begin
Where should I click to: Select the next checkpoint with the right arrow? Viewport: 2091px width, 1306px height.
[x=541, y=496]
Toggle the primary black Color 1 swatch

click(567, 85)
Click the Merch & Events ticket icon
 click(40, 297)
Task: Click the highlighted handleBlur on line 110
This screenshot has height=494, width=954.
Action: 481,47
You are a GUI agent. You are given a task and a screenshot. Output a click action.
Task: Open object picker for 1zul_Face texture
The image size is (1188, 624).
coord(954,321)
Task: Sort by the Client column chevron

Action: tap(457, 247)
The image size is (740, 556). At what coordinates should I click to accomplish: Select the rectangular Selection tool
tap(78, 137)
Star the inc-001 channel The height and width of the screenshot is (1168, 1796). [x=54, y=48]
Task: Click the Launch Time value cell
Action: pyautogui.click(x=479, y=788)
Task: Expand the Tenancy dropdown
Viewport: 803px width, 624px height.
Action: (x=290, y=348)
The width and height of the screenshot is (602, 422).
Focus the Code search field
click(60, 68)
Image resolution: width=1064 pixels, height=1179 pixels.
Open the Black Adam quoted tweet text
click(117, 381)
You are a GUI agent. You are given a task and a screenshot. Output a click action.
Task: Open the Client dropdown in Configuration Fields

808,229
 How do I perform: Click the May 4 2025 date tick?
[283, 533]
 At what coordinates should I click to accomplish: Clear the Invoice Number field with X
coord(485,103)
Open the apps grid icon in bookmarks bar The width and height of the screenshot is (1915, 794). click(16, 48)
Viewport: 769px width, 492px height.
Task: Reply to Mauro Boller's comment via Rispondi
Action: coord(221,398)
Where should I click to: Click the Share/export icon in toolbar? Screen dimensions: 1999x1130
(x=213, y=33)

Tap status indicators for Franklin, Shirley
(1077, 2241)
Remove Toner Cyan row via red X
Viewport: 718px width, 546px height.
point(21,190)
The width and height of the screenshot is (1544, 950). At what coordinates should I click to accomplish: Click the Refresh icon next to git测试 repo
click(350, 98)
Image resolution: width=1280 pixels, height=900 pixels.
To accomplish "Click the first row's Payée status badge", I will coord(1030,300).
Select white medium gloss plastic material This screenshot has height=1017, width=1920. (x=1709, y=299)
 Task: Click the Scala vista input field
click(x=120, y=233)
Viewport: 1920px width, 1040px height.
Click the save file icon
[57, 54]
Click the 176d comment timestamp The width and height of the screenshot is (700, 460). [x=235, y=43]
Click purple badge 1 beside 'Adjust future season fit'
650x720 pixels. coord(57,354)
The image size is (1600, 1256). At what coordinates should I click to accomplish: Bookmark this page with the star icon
end
- Exercise prompt
Could you format every line of the data above as a numbered list, skipping the blank lines?

- Correct answer
1. Where should I click to: Select the next checkpoint with the right arrow? Viewport: 2091px width, 1306px height.
2. [x=541, y=496]
3. Toggle the primary black Color 1 swatch
4. click(567, 85)
5. Click the Merch & Events ticket icon
6.  click(40, 297)
7. Task: Click the highlighted handleBlur on line 110
8. This screenshot has height=494, width=954.
9. Action: 481,47
10. You are a GUI agent. You are given a task and a screenshot. Output a click action.
11. Task: Open object picker for 1zul_Face texture
12. The image size is (1188, 624).
13. coord(954,321)
14. Task: Sort by the Client column chevron
15. Action: tap(457, 247)
16. The image size is (740, 556). At what coordinates should I click to accomplish: Select the rectangular Selection tool
17. tap(78, 137)
18. Star the inc-001 channel The height and width of the screenshot is (1168, 1796). [x=54, y=48]
19. Task: Click the Launch Time value cell
20. Action: pyautogui.click(x=479, y=788)
21. Task: Expand the Tenancy dropdown
22. Viewport: 803px width, 624px height.
23. Action: (x=290, y=348)
24. The width and height of the screenshot is (602, 422).
25. Focus the Code search field
26. click(60, 68)
27. Image resolution: width=1064 pixels, height=1179 pixels.
28. Open the Black Adam quoted tweet text
29. click(117, 381)
30. You are a GUI agent. You are given a task and a screenshot. Output a click action.
31. Task: Open the Client dropdown in Configuration Fields
32. 808,229
33.  How do I perform: Click the May 4 2025 date tick?
34. [283, 533]
35.  At what coordinates should I click to accomplish: Clear the Invoice Number field with X
36. coord(485,103)
37. Open the apps grid icon in bookmarks bar The width and height of the screenshot is (1915, 794). click(16, 48)
38. Viewport: 769px width, 492px height.
39. Task: Reply to Mauro Boller's comment via Rispondi
40. Action: coord(221,398)
41. Where should I click to: Click the Share/export icon in toolbar? Screen dimensions: 1999x1130
42. (x=213, y=33)
43. Tap status indicators for Franklin, Shirley
44. (1077, 2241)
45. Remove Toner Cyan row via red X
46. Viewport: 718px width, 546px height.
47. point(21,190)
48. The width and height of the screenshot is (1544, 950). At what coordinates should I click to accomplish: Click the Refresh icon next to git测试 repo
49. click(350, 98)
50. Image resolution: width=1280 pixels, height=900 pixels.
51. To accomplish "Click the first row's Payée status badge", I will coord(1030,300).
52. Select white medium gloss plastic material This screenshot has height=1017, width=1920. (x=1709, y=299)
53.  Task: Click the Scala vista input field
54. click(x=120, y=233)
55. Viewport: 1920px width, 1040px height.
56. Click the save file icon
57. [57, 54]
58. Click the 176d comment timestamp The width and height of the screenshot is (700, 460). [x=235, y=43]
59. Click purple badge 1 beside 'Adjust future season fit'
60. 650x720 pixels. coord(57,354)
61. The image size is (1600, 1256). At what coordinates should I click to accomplish: Bookmark this page with the star icon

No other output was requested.